…in traditional grammar as I remember it from 70 years ago (and then I learned transformational grammar in college, and now I despise traditional grammar, which I was quite good at in my youth, so why am I having this argument?), subjects and verbs must “agree,” and verbs denote actions (it distinguishes them from nouns), so verbs often “act”on nouns (or objects, either direct or indirect, and now my memory of traditional grammar is going fuzzy again).
But we can talk about verbs “acting” on nouns, or adjectives “describing” nouns, without employing literal personification and meaning verbs are somehow corporeal, muscular, and physically doing something to nouns; anymore than we mean adjectives are sitting around discussing the physical attributes of nouns. If I recall correctly, in traditional grammar direct objects “receive” the actions of verbs, or the subject of the sentence, or something like that. But the term doesn’t mean they accept a present from another part of the sentence, or that it open the front door to them.

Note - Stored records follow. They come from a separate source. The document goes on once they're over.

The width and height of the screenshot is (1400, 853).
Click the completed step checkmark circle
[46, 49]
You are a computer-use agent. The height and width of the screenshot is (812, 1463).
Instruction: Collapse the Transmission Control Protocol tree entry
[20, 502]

Pullum’s argument is that words don’t receive actions from verbs, especially where there is no action to receive. But “throw” is clearly an action (and a verb), while “is” is traditionally classified as a verb, but it seldom even implies action. “That is my cat” doesn’t even address the being of my cat, but it does address the relationship between me and a nearby feline. And in the sentence “that” can be said to be (!) receiving the relationship stated by “my cat.” It’s a special use if language within the terminology of traditional grammar, but no more inappropriate than to use “Chords” in discussing music and then speak if the “chords of memory,” which is a metaphorical use of the musical term.
Pullum says we don’t use this meaning of “receive” outside the discussion of passive voice in traditional grammar. And he says it as if that observation states the entire problem with how passive voice in traditional grammar is understood. But he’s starting with a category error. He’s saying the clauses in a sentence can’t receive or give, because there are so many examples of sentences where no part of the sentence “gives” and no other part “receives.” But he’s changing categories mid-argument. If I give you a present and you take the present, then you have received the present. But receiving the action of a clause in a sentence is not a physical act, and yet is a concept of traditional grammar whether the verb in the sentence is “throw or “is,” Pullum is making a technical term of grammar a literal term; and then he knocks his straw man over.

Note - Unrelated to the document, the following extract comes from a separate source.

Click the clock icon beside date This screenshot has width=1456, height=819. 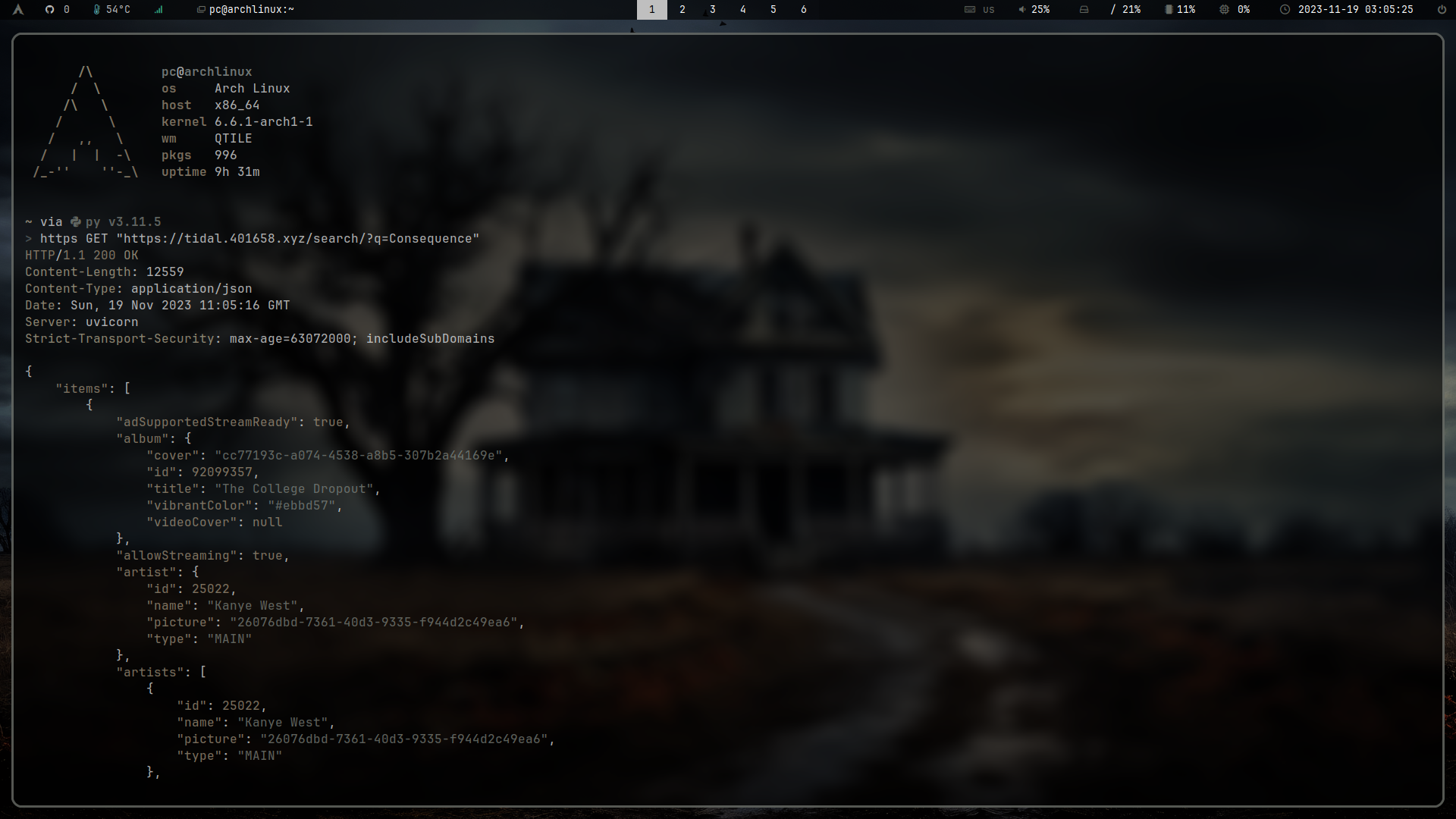(x=1285, y=10)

English does not have gendered nouns, but most European languages do. Such nouns generally require what, in English, we would consider an article. The best example I can think of in English is a usage that differs in America and in Britain. Brits say (generally): “The ambulance took her to hospital.” In America we find that noun naked without an article: “The ambulance took her to the hospital.” In most European languages the “article” is part of the word, and indicates the gender of the noun: masculine, feminine, or neuter. Who doesn’t mean feminine nouns wear skirts, or neutral nouns are eunuchs. But try to learn the rhyme or reason why one noun is feminine, one masculine, etc. if you don’t learn the concept with your first language, it can be a barrier. If you try to discern the “masculine” qualities of nouns in German or French, you will be going in the opposite direction from understanding, because the terms are, in this category, grammatical, and have nothing (except, perhaps, in a very, very deep level of socio-cultural analysis), to do with cultural concepts of gender. You can, in other words, speak of nouns with gender in the grammar of some European languages, without getting into an argument about whether they were born that way.

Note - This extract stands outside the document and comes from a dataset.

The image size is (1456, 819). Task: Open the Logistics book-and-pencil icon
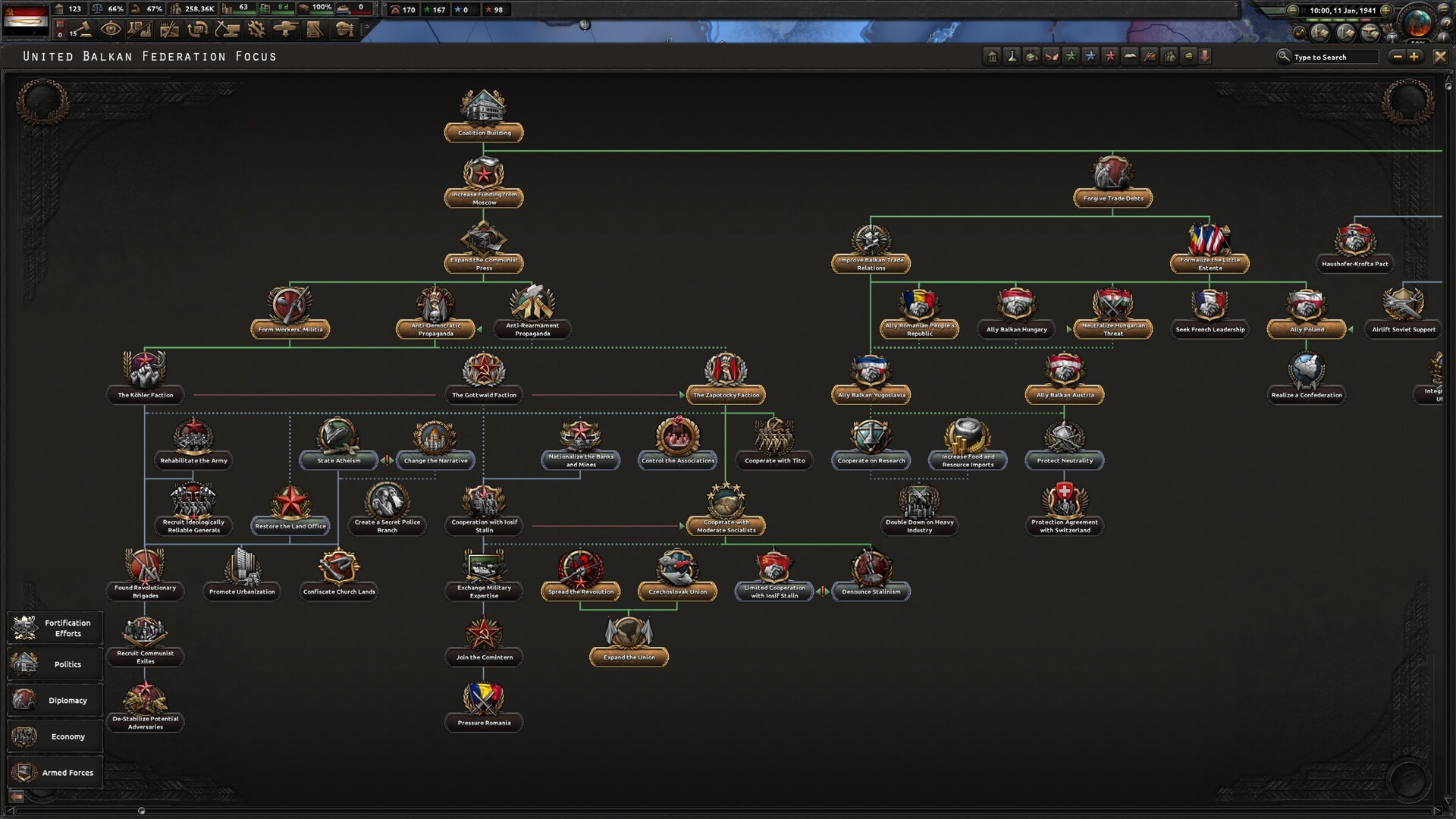click(312, 30)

Pullum’s argument, in essence, is that unless the sentence says “The boy throws the ball to the girl ,” it doesn’t involve an action being received (or delivered) to an object. Which may be literally true; but it’s not grammatically true. And sentences can have literal meanings, while at the same time having grammatical meanings. Wittgenstein might call it a language game. I might say Pullum is playing a game.
Or could be we’re just talking past each other, and we should bury our differences in a discussion of transformations grammar. Noam, I mean?
I was a bit unfair to Pullum here. I just thought he made a bad start. I think the rest of what he has to say would repay attention.